Update the Regin spyware report starting with "The malware, which" and going on through "States and Israel.", putting "spyware" wherever "malware" appears.

[[ TEXT BLOCK, beginning ]]

Cyber threat researchers say they have discovered an advanced piece of computer spyware that has been used for years in espionage campaigns against government agencies, telecoms and other businesses in countries such as Russia and Saudi Arabia.
The malware, which the security firm Symantec dubbed Regin, has been used since at least 2008, the firm said in a new report.
Symantec researchers said they had no evidence tying the malware to a particular state, but said that it was “reminiscent of Stuxnet and Duqu” – two pieces of malware that were reportedly developed by the United States and Israel.
The software “provides its controllers with a powerful framework for mass surveillance,” said the report issued Sunday. Its sophistication and the resources required to develop it suggest it was created by a nation-state, the report said.
Infections were also found in Afghanistan, Pakistan, Iran, Mexico, India, Ireland and Belgium, the report said. No infections were found in the United States, Israel or Britain, which are three countries with highly developed cyber espionage capabilities.
One notable aspect of Regin is its ability to take control of a cellphone tower and listen in or reroute calls—even obtain cellphone location data, said Liam O’Murchu, a Symantec researcher. “We see telecoms targeted a lot by this” aspect of the malware, he said. Once the malware has taken hold, the hacker “has total control. They can do whatever they want,” he said.
The researchers say they have never seen malware with this capability before.
“The ability to penetrate and monitor [cellphone] networks is perhaps the most unusual and interesting aspect” of the malware, said Costin Rau, director of global research at Kaspersky Lab, which also detected Regin and reported on its findings in a blog post on Monday. He highlighted the risk of other hackers taking advantage of the capability to “launch different attacks against mobile users.”
Regin also allows the operator to run multiple operations off one platform, and to tailor the operation to the target, O’Murchu said. Capabilities include sniffing, tracking and stealing passwords and system administrator credentials. It “goes to extraordinary lengths” to conceal itself, the report said.

[[ TEXT BLOCK, end ]]
[[ DATASET RECORDS, beginning ]]

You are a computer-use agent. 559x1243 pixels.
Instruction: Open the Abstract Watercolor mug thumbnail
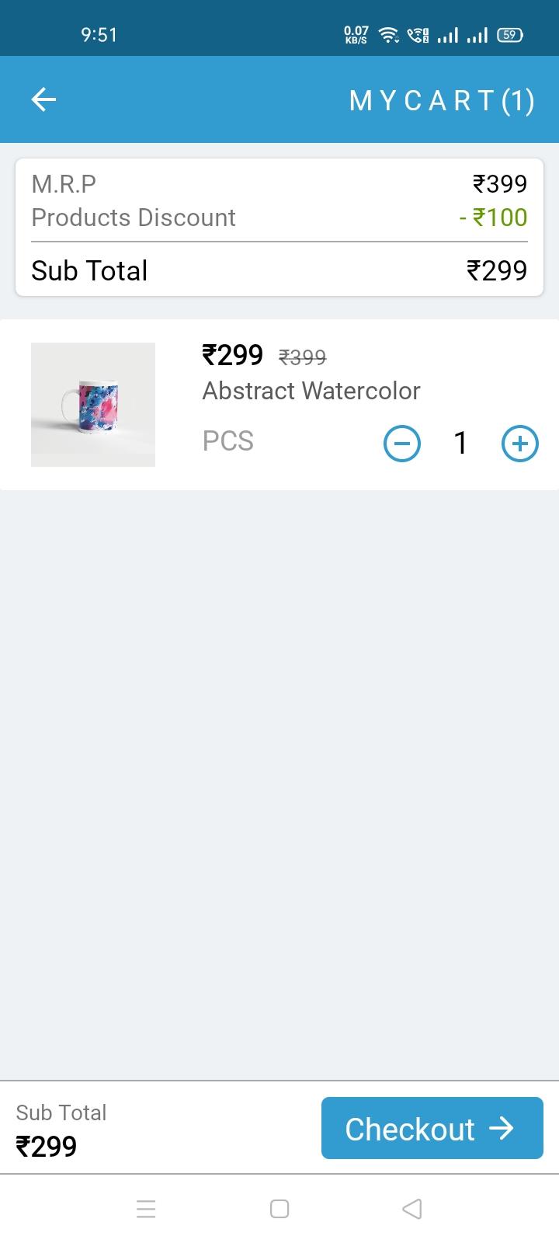93,405
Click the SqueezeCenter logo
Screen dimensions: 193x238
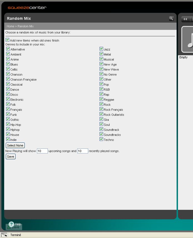(x=27, y=8)
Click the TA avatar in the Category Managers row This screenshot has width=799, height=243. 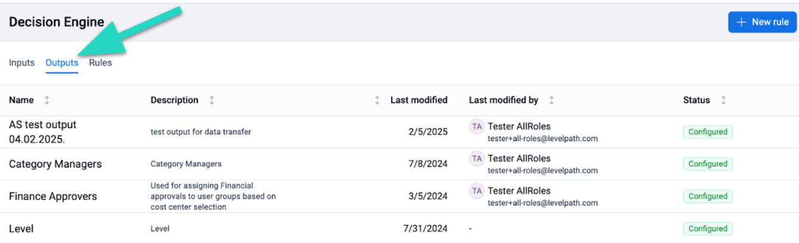476,159
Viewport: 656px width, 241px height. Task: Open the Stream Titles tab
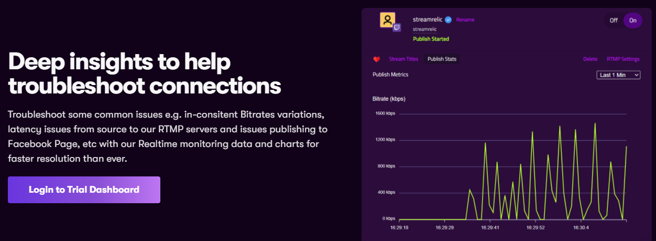click(403, 59)
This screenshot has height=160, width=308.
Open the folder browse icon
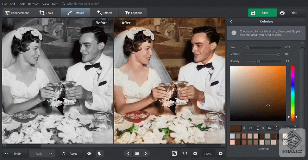coord(137,154)
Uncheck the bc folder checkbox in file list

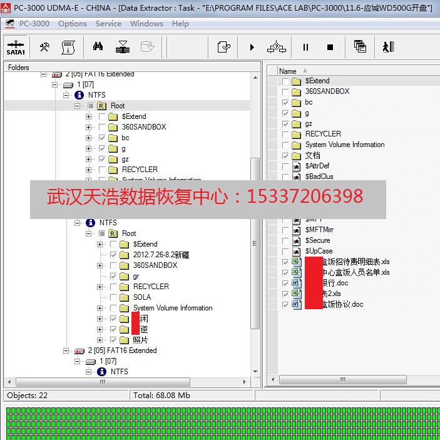pyautogui.click(x=285, y=102)
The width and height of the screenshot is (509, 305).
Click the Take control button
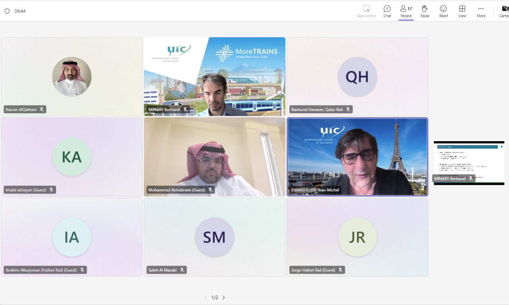(366, 11)
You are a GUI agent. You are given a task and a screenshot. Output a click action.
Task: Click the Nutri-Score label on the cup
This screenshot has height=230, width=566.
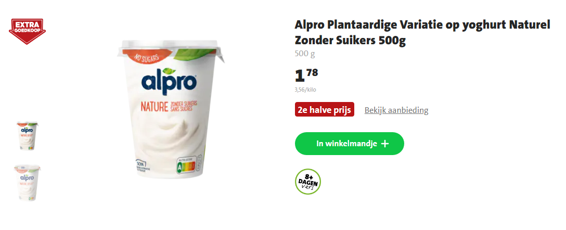tap(188, 164)
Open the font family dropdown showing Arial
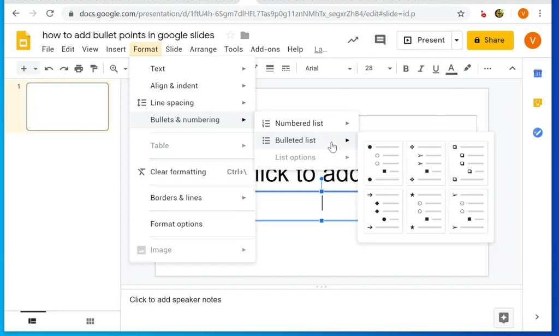Image resolution: width=559 pixels, height=336 pixels. [326, 68]
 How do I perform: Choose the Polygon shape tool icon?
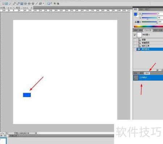pos(33,4)
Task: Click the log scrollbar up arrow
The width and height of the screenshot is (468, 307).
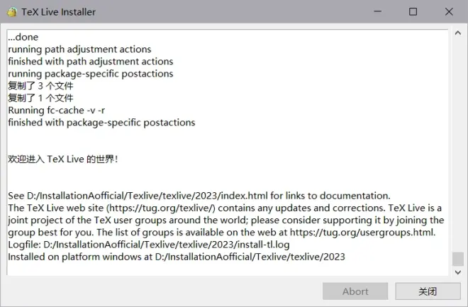Action: 458,33
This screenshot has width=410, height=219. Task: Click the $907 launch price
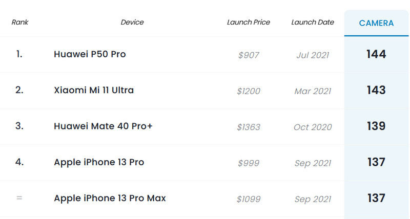pyautogui.click(x=249, y=55)
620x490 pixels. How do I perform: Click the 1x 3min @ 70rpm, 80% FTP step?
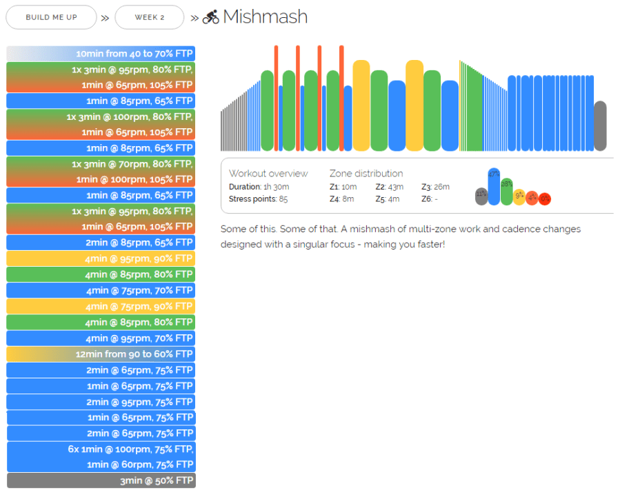101,164
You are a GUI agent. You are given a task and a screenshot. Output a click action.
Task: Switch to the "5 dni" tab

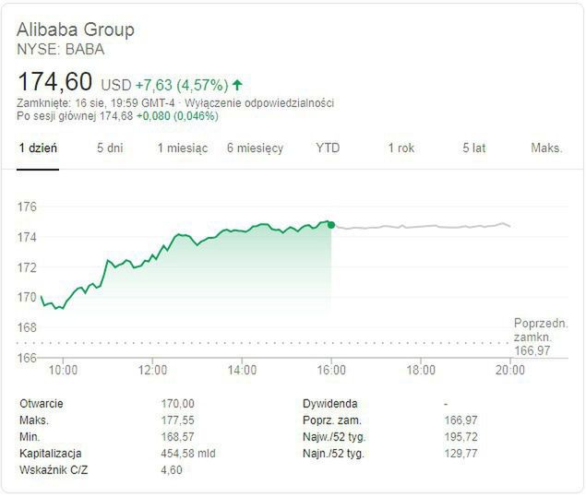[110, 148]
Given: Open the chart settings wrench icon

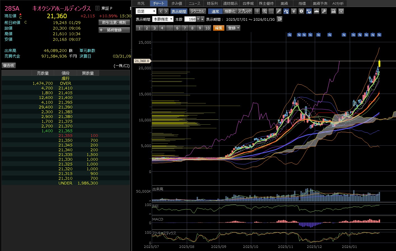Looking at the screenshot, I should tap(324, 11).
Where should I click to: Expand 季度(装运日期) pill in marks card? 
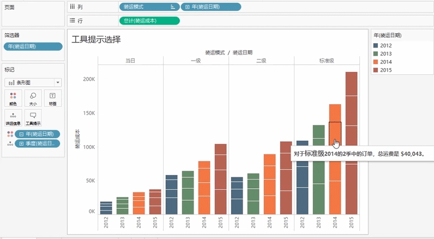21,144
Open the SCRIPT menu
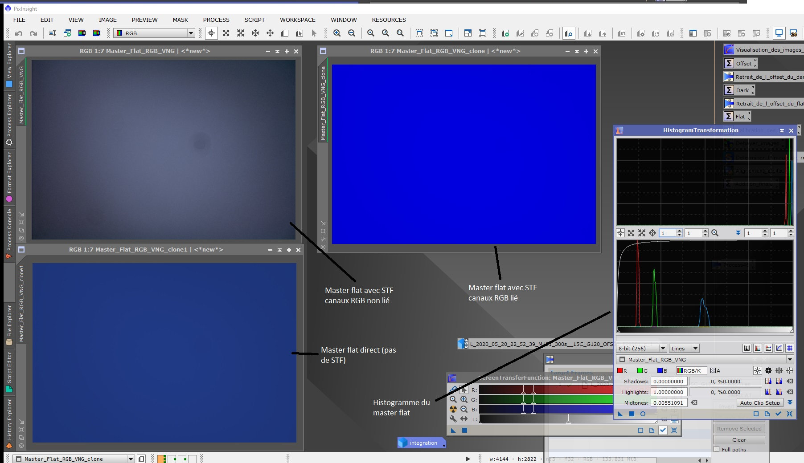This screenshot has height=463, width=804. (x=254, y=20)
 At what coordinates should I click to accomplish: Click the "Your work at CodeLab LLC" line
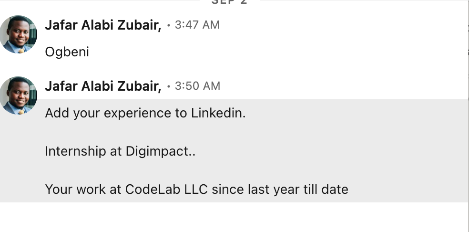click(x=196, y=190)
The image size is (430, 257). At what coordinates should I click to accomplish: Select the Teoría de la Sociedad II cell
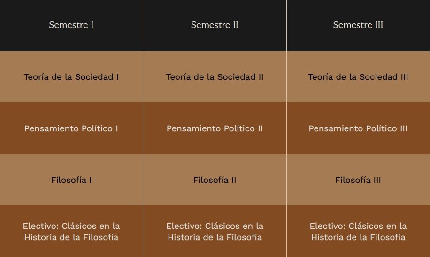point(215,77)

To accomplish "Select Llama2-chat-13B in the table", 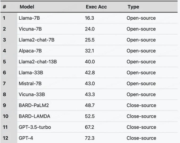I will coord(38,62).
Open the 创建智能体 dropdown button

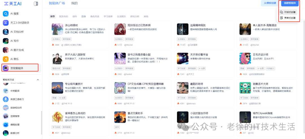(290, 3)
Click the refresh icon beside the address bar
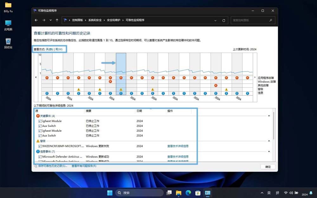 [x=223, y=20]
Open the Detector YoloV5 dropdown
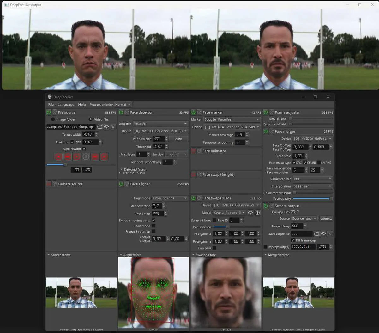 coord(160,124)
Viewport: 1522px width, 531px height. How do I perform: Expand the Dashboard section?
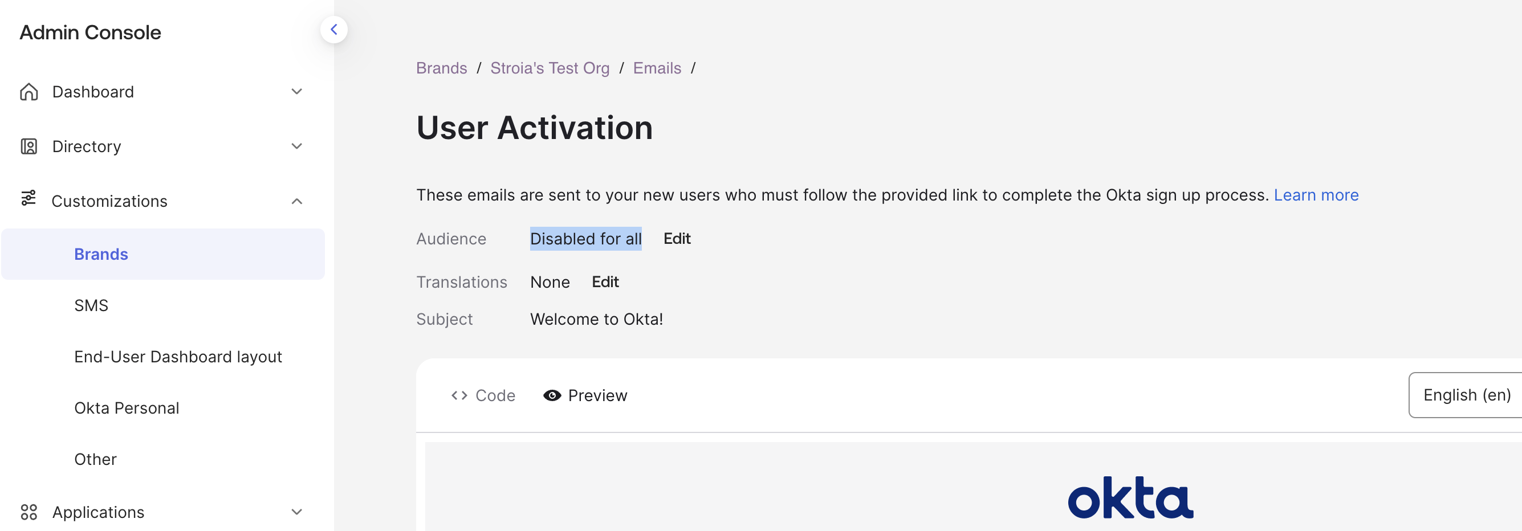coord(297,92)
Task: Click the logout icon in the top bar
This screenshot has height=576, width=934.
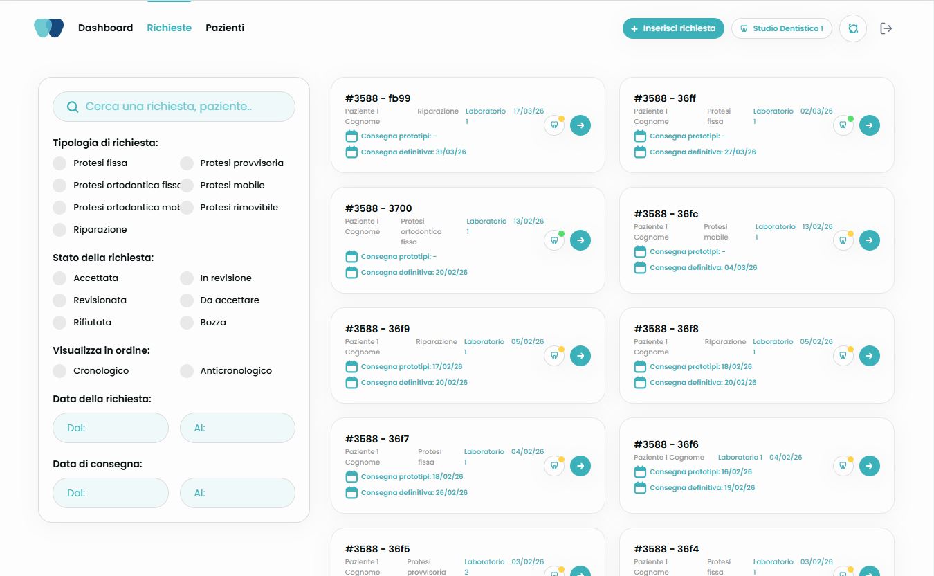Action: (x=886, y=28)
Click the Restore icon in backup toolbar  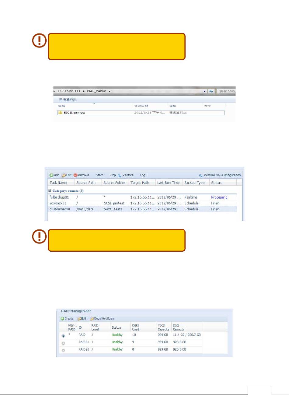click(120, 175)
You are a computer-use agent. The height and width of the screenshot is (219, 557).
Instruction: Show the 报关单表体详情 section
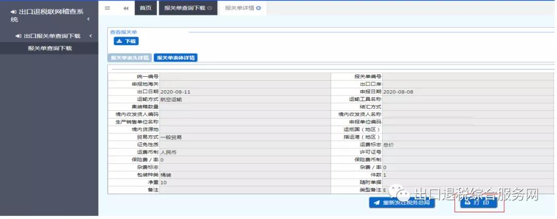175,58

[[ DATASET RECORDS, end ]]

● **RESULT**
The spyware, which the security firm Symantec dubbed Regin, has been used since at least 2008, the firm said in a new report.
Symantec researchers said they had no evidence tying the spyware to a particular state, but said that it was “reminiscent of Stuxnet and Duqu” – two pieces of spyware that were reportedly developed by the United States and Israel.